Lung function and dust in climbing halls: two pilot studies

Hanns Moshammer, Shifra Shahraki, Thomas Mondel and Patrik Gebhart

Abstract

In climbing halls, high levels of dust are found because magnesia powder is used to dry hands. Concerns have been raised about possible health effects after reports from asthmatics experiencing worsening of symptoms while or after climbing. We investigated acute and sub-acute effects of climbing in dusty halls on lung function in two pilot studies. The first study examined 109 climbers before and after a climbing activity that lasted at least 1 h. In the second study, 25 climbers from different age classes participated in a 2-day climbing competition. Of these, 24 agreed to take part in our investigation, but only 22 provided valid lung function tests on both days. The climbers underwent lung function tests before the first round of the competition (in the morning), after the second round approximately 3 h later and in the morning of the second day before the competition started again. In the first study, we found acute effects, a decline in lung function immediately after the exposure, likely due to protective reflexes of the bronchial muscles and stronger declines in persons with higher exhaled nitric oxide (NO) pre-climbing. In the second study, we also expected sub-acute effects on the next day due to inflammation. On the first day of the competition (second study), dust levels at a central monitor increased over time in a linear manner. Most of the dust was in the size range between 2.5 and 10 μm and dust levels of particulate matter (PM10) reached 0.5 mg/m3. There was a decline in lung function over 24 h in persons with higher exhaled NO levels pre-exposure. All spirometric parameters were affected though the effects were not statistically significant in all cases. Younger age classes started earlier in the morning. Because of the increasing trend in dust levels we expected stronger effects with higher numbers but for the acute effects the reverse was true, possibly because younger climbers use magnesia more or with less experience thus causing higher individual exposure. No differences by age or by time of the first climb were observed for the 24-h lung function change.
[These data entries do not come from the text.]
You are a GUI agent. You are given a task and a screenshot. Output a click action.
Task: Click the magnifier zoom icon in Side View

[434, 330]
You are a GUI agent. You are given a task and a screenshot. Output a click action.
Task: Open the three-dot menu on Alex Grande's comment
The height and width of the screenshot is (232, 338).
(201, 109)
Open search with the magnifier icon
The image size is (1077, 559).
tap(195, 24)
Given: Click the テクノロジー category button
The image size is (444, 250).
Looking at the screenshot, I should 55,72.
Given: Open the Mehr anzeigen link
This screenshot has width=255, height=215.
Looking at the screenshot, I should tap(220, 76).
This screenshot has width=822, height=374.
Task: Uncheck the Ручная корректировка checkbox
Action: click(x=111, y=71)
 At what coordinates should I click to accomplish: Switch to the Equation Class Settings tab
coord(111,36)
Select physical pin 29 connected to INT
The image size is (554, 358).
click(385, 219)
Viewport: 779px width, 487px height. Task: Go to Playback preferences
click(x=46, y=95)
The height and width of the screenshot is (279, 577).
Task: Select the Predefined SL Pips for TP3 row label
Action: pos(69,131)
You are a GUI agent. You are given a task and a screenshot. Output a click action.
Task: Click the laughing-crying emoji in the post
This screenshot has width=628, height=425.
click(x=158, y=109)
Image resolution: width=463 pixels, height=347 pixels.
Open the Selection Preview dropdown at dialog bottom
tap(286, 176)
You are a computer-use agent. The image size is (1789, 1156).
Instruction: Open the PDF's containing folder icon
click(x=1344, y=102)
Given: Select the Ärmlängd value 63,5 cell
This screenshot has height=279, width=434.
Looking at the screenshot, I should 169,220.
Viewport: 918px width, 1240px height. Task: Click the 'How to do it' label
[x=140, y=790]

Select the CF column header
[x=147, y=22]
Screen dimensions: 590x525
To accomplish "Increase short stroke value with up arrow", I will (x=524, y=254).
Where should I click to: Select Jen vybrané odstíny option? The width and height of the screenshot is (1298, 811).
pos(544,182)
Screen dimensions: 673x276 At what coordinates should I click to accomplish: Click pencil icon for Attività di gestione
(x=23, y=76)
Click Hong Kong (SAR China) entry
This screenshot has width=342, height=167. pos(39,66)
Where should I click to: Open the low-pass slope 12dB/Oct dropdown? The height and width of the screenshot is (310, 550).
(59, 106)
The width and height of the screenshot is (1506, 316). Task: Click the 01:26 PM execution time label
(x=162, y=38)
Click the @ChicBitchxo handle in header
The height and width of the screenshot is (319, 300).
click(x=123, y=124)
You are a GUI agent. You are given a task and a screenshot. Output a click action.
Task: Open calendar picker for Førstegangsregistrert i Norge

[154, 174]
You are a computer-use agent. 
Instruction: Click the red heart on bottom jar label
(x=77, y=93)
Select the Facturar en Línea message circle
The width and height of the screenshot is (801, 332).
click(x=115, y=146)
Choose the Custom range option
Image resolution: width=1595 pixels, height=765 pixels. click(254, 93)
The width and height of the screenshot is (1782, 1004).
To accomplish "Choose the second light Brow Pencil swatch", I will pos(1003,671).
Corresponding author: Doz. Dr. Hanns Moshammer, Institute Environmental Health, ZPH, Medical University Vienna, Kinderspitalgasse 15, 1090 Vienna, Austria, Phone: +43 1 40160 34935

Acknowledgments

The dust measurements in both studies were performed by the Carinthian Environmental Protection Agency. Also, their financial support for the instrumentation (EasyOne) is gratefully acknowledged. The authors report no conflicts of interest.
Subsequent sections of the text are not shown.